- **EXTRACT PROVIDED**
* * *

[Hpn] 'Living-wage' laws raise pay for poor but may cost jobs

chance martin streetsheet@sf-homeless-coalition.org
Tue, 04 Sep 2001 09:10:14 -0700


http://archives.seattletimes.nwsource.com:80/cgi-bin/texis/web/vortex/displa
y?slug=livingwage01&date=20010901

Saturday, September 01, 2001, 12:00 a.m. Pacific

'Living-wage' laws raise pay for poor but may cost jobs

By Adam Geller 
The Associated Press

NEW YORK  Ezra Mulugeta used to mark time according to the uniform he wore.

Most days started at 3:15 a.m., when he pulled a black jacket and captain's
hat from his closet and headed for work as a skycap at San Francisco
International Airport. Afternoon meant speeding home, showering and pulling
on a blue jacket and pants for his job unloading baggage from planes. His
"days off" began when he put on yet another uniform for a third job as a
security guard. 

Now, Mulugeta has shelved one uniform and gained newfound time off. The
reason: Airport officials mandated a "living wage" for workers, boosting
Mulugeta's skycap pay from $4.75 an hour to $10, plus tips, and adding
health insurance. 

The raise allowed the divorced father of three college students to quit his
security job while keeping his annual income about $44,000.

San Francisco's law
San Francisco is one of more than 60 U.S. cities and counties that have
passed living-wage laws in recent years, trying to ensure that low-wage
workers can keep their heads above the poverty line. Most of the measures
apply only to select groups of workers who have government contracts, but
that may be about to change.

In cities such as Santa Monica, Calif. and New Orleans, advocates are
pushing measures to raise wages for thousands of workers in private
companies unrelated to government. Opponents, who say living wages cost jobs
or push out unskilled workers, are increasingly taking the fight to state
capitals, asking legislators to keep cities from passing their own wage
laws. 

The movement, just like the concept, is amorphous. A living wage comes down
to whatever local governments decide it should be  from $6.75 an hour in
Milwaukee to $12.25 an hour in Santa Monica, effective next summer.

The living-wage campaign was born in 1994, the brainchild of labor advocates
and religious leaders in Baltimore. Concerned that some of the city's
working poor were relying on soup kitchens and homeless shelters, the group
persuaded council members to pass a law raising pay.

Other cities followed, despite opposition from businesses, with most of the
measures applying to people like school-bus monitors, janitors, day-care
workers and home health aides, employed by private businesses that provide
services under government contracts.

Critics mount attack
Critics call the laws feel-good measures that only drive up costs for
businesses, leading them to cut jobs.

They cite research showing, for example, that raising wages for low-skilled
adults working in restaurants attracts higher-skilled teenagers who simply
displace the original employees.

"Who can be against the idea of helping people in need?" said John Doyle of
the Employment Policies Institute, a Washington, D.C., think tank strongly
opposed to living-wage laws. "But the method of helping people shouldn't be
to hurt the people you're trying to help."

Proponents, led by the Association of Community Organizations for Reform
Now, or ACORN, counter with their own volumes of research. They acknowledge
a very limited risk of job displacement but say that is far outweighed by
the lift in living standards for workers.

* * *

- **DATA PROVIDED**
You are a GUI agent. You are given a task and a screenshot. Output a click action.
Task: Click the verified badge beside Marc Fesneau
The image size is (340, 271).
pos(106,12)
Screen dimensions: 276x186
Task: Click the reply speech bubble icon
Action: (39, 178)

* * *

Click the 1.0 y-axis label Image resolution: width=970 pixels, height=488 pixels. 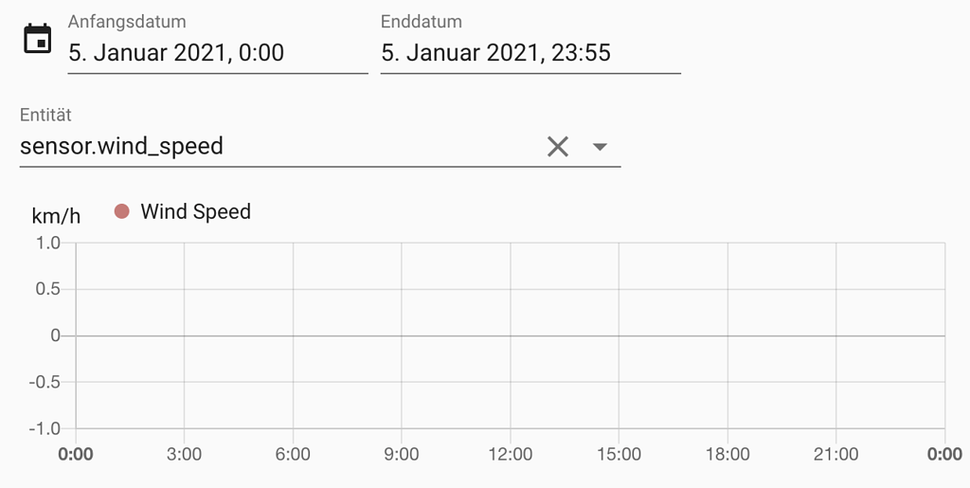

* * *

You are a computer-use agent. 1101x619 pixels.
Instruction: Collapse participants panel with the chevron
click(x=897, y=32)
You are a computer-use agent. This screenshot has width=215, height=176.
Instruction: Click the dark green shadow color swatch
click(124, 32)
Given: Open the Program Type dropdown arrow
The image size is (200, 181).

* * *

- **SHORT EXERCISE 1**
Could you return, word for word, the entries starting at the line that contains "You are a GUI" and ending at the line that contains "Action: (39, 178)", including both of those lines?
- **SHORT EXERCISE 2**
Can you take the article on living-wage laws further, picking up right after its last sentence?

- **FINAL RESULT 1**
You are a GUI agent. You are given a task and a screenshot. Output a click action.
Task: Click the verified badge beside Marc Fesneau
The image size is (340, 271).
pos(106,12)
Screen dimensions: 276x186
Task: Click the reply speech bubble icon
Action: (39, 178)

- **FINAL RESULT 2**
"Even as our country is doing better and better and becoming more
productive, low-wage workers are not seeing the benefits," said Jen Kern,
who directs ACORN's living-wage efforts.

In Santa Monica, City Council members this spring mandated higher pay for
workers in hotels, restaurants and other businesses in a ritzy beachfront
district popular with tourists. Business owners rail against the measure,
saying it will double their labor costs.

The law is limited to establishments with $5 million or more in annual
sales, so the owners of the P.F. Chang's and Ocean Avenue Seafood eateries
say they'll cut back on business hours and workers to come in under the
threshold. Sears intimated it might close its store in the district if
forced to raise pay.

"It's such a dramatic increase that businesses that are labor intensive,
they just can't possibly do it. They can't survive," said Tom Larmore, a
lawyer and spokesman for an alliance of businesses seeking to overturn the
measure in a ballot referendum.

In New Orleans, voters will be asked this winter to decide on a new city
minimum wage covering every worker.

Businesses are responding by asking state governments to restrict or ban
such initiatives.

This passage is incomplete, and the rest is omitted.